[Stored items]
● ● ● ● ●
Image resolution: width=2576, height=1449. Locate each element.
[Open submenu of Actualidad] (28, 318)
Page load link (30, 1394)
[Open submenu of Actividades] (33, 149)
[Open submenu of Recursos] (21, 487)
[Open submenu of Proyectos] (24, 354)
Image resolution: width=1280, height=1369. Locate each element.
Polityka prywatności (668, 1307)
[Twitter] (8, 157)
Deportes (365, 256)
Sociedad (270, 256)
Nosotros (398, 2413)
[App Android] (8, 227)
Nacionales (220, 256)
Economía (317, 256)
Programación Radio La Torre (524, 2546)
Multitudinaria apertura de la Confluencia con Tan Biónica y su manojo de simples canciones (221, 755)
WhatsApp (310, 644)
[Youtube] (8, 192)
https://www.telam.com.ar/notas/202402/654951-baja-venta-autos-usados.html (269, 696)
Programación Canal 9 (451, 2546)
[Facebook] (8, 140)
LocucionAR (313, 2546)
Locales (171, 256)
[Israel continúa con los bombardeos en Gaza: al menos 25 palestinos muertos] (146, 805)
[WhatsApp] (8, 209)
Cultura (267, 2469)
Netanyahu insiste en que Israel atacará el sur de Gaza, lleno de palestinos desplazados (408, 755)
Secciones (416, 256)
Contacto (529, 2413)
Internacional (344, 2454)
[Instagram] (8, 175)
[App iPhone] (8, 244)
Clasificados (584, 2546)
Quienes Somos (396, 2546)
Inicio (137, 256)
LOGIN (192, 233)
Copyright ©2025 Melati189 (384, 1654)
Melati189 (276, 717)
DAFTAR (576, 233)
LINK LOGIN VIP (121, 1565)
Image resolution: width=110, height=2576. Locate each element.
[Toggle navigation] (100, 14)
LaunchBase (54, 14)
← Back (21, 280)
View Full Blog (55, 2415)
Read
● ● ● ● ●
Assignment:
Every line above must be reproduced exactly as it stands.

Written answer:
Image resolution: width=2576, height=1449. Locate each element.
[Open submenu of Actualidad] (28, 318)
Page load link (30, 1394)
[Open submenu of Actividades] (33, 149)
[Open submenu of Recursos] (21, 487)
[Open submenu of Proyectos] (24, 354)
Image resolution: width=1280, height=1369. Locate each element.
Polityka prywatności (668, 1307)
[Twitter] (8, 157)
Deportes (365, 256)
Sociedad (270, 256)
Nosotros (398, 2413)
[App Android] (8, 227)
Nacionales (220, 256)
Economía (317, 256)
Programación Radio La Torre (524, 2546)
Multitudinaria apertura de la Confluencia con Tan Biónica y su manojo de simples canciones (221, 755)
WhatsApp (310, 644)
[Youtube] (8, 192)
https://www.telam.com.ar/notas/202402/654951-baja-venta-autos-usados.html (269, 696)
Programación Canal 9 (451, 2546)
[Facebook] (8, 140)
LocucionAR (313, 2546)
Locales (171, 256)
[Israel continúa con los bombardeos en Gaza: al menos 25 palestinos muertos] (146, 805)
[WhatsApp] (8, 209)
Cultura (267, 2469)
Netanyahu insiste en que Israel atacará el sur de Gaza, lleno de palestinos desplazados (408, 755)
Secciones (416, 256)
Contacto (529, 2413)
Internacional (344, 2454)
[Instagram] (8, 175)
[App iPhone] (8, 244)
Clasificados (584, 2546)
Quienes Somos (396, 2546)
Inicio (137, 256)
LOGIN (192, 233)
Copyright ©2025 Melati189 (384, 1654)
Melati189 (276, 717)
DAFTAR (576, 233)
LINK LOGIN VIP (121, 1565)
Image resolution: width=110, height=2576. Locate each element.
[Toggle navigation] (100, 14)
LaunchBase (54, 14)
← Back (21, 280)
View Full Blog (55, 2415)
Read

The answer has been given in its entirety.